Everything from the line with "You are a GUI" to the line with "The image size is (294, 195)." in the listing below, both lines included, needs to be copied exactly, apart from the pictures.

→ Input data
————————

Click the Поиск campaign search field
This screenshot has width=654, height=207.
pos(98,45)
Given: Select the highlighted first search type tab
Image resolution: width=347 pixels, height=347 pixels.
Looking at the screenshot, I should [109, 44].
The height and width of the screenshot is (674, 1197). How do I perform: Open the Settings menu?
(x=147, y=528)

————————

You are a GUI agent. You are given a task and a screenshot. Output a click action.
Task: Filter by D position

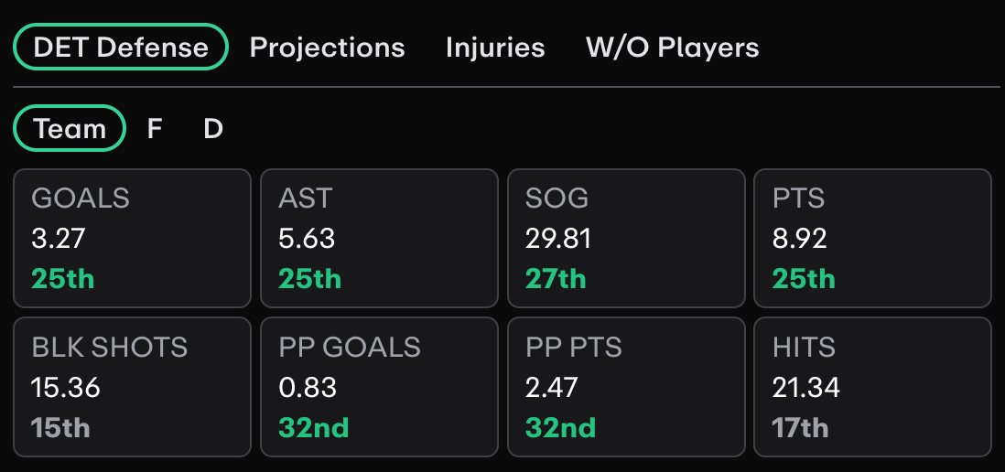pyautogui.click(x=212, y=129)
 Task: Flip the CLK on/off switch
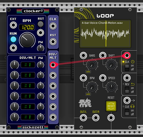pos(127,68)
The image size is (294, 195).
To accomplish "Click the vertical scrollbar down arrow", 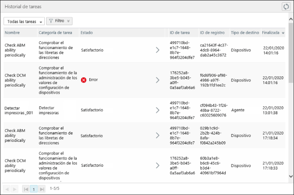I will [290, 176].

————————

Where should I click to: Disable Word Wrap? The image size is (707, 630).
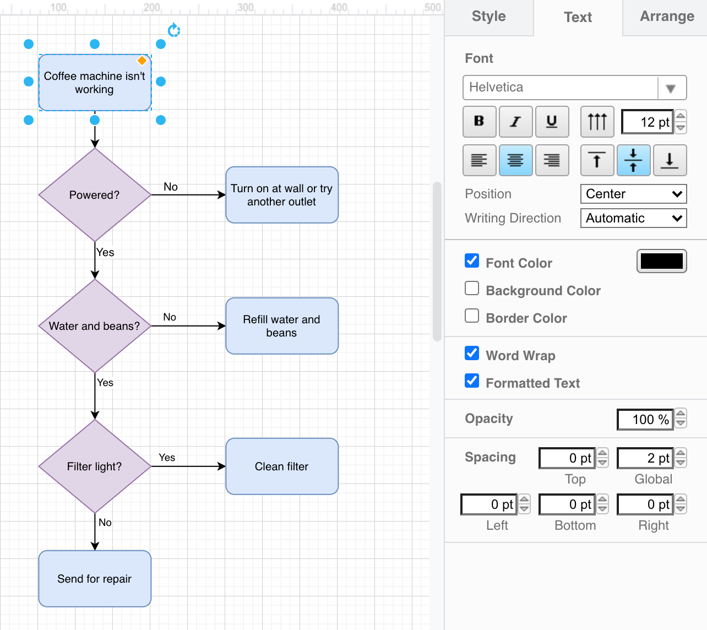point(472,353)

————————

→ Exercise result
You are a GUI agent. You are given a task and a screenshot. Output a click action.
Task: Filter by D position

pyautogui.click(x=212, y=129)
 Task: Flip the CLK on/off switch
pos(127,68)
The image size is (294, 195).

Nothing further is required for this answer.